Qu’est-ce qui vous plaît le plus dans votre métier ?
J’exerce ce métier depuis dix ans et je ne m’en suis jamais lassée ! J’aime profondément travailler avec les personnes migrantes. C’est un public extrêmement enrichissant, composé de personnes venues d’horizons très différents, qui m’apportent beaucoup au quotidien.
J’admire particulièrement leur résilience et leur courage. Ce sont des personnes qui ont tout quitté pour reconstruire leur vie ailleurs. On pense souvent à leur passé difficile, mais on oublie parfois les défis auxquels elles continuent de faire face chaque jour. Pour certain·es, le chemin est encore long. Nous sommes là pour les accompagner dans leur processus d’intégration et nous constatons à quel point ce parcours peut être exigeant. Malgré cela, la plupart investissent une énergie considérable pour construire un avenir meilleur.
Quelles sont, selon vous, les compétences essentielles du métier ?
L’éducation est un métier du domaine social qui repose avant tout sur les compétences relationnelles. La capacité à créer du lien, l’écoute active, l’adaptabilité, la bienveillance et l’ouverture sont essentielles. Nous sommes en contact permanent avec les bénéficiaires comme avec les différents partenaires du réseau ; il faut donc apprécier le travail collaboratif. La gestion de groupe est également une compétence importante.
Avez-vous une anecdote ou un moment marquant à partager ?

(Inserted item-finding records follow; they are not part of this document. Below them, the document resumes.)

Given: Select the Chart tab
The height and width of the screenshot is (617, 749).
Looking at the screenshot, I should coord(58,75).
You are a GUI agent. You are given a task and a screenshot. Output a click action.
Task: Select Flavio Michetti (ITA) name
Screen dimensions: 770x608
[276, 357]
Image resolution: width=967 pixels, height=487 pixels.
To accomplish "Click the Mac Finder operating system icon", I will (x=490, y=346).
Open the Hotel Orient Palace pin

C’est une question difficile, car ce métier est rempli de moments forts et c’est parfois un ascenseur émotionnel !
Lorsque les bénéficiaires choisissent de nous raconter leur histoire, souvent marquée par des épreuves importantes, ces échanges restent gravés dans ma mémoire. Mais ce qui me touche tout autant, ce sont des moments simples. Des réussites que nous pouvons célébrer ensemble : l’obtention d’un contrat d’apprentissage, d’un regroupement familial, d’un permis de séjour ou encore la capacité à surmonter une difficulté.

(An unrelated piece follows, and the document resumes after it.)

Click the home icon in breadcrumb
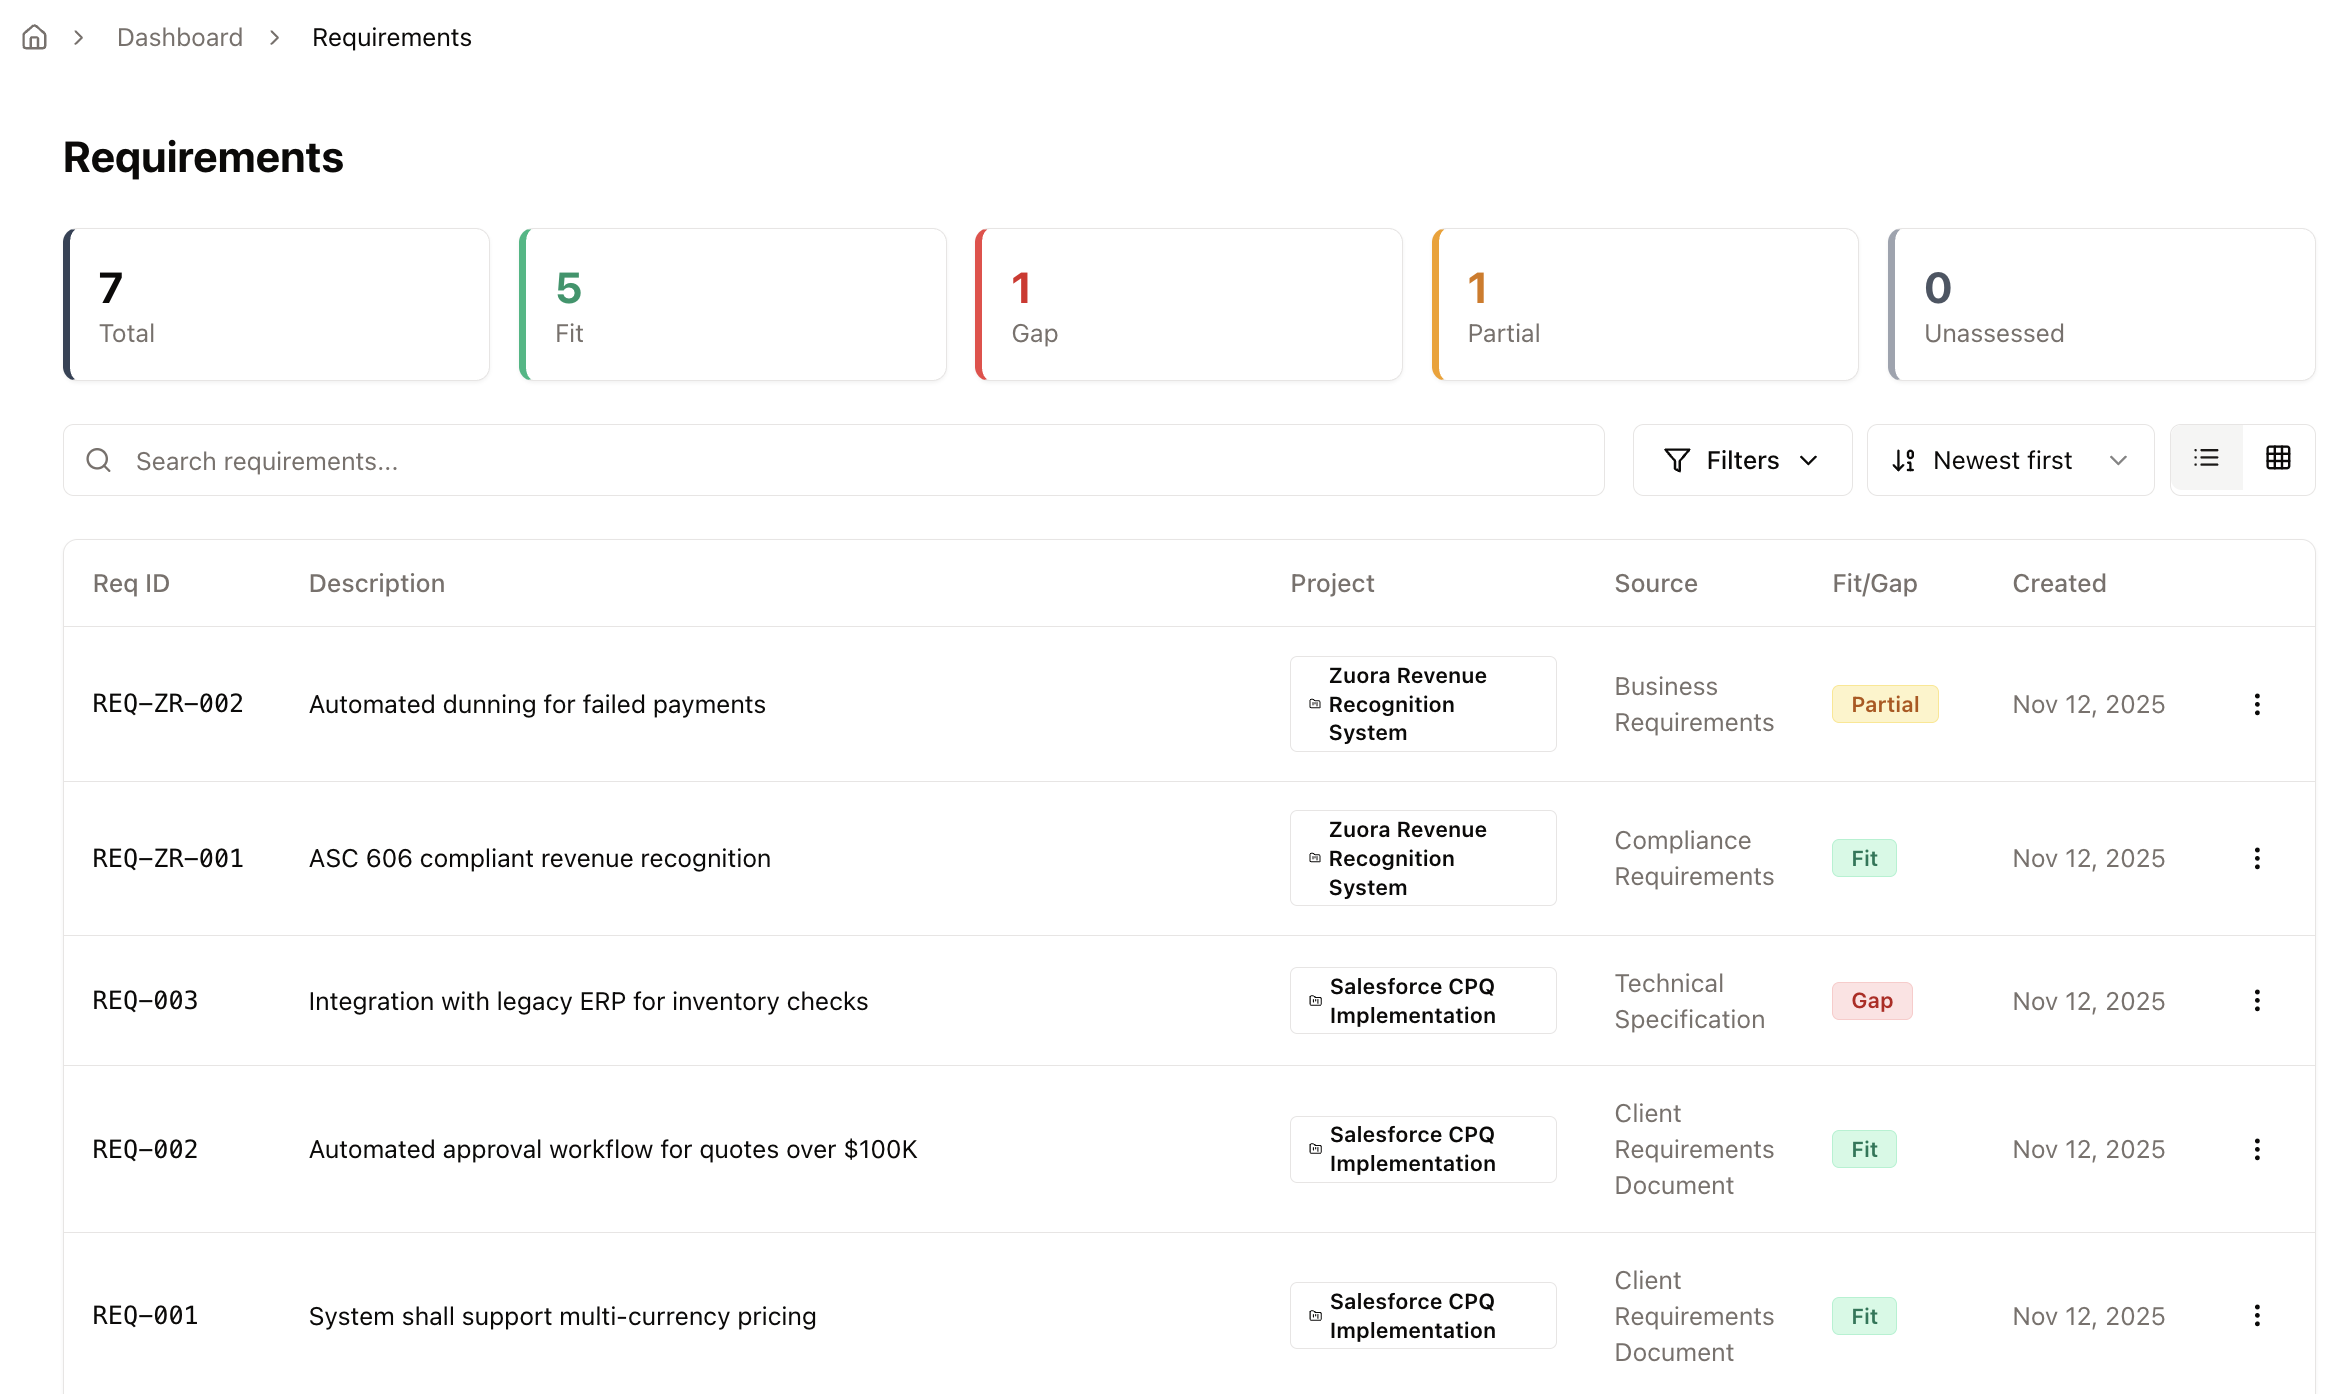point(35,37)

Je pense notamment à une femme qui n’osait pas passer un appel téléphonique. J’étais convaincue qu’elle en était capable. Nous l’avons bien préparé ensemble et, lorsqu’elle a raccroché, elle était tellement fière d’elle !
Quel est le plus grand défi de votre métier ?
Avez-vous l’impression que certaines personnes ont des idées reçues sur votre métier ?
Absolument. Il y a souvent une différence entre ce que certain·es peuvent penser de cette population et de ce qu’elle est en réalité. On me demande par exemple parfois si les bénéficiaires sont agressifs. En dix ans de métier, je ne me souviens pas d’une seule situation où l’on m’aurait manqué de respect. Je les trouve au contraire très reconnaissants, patients et compréhensifs.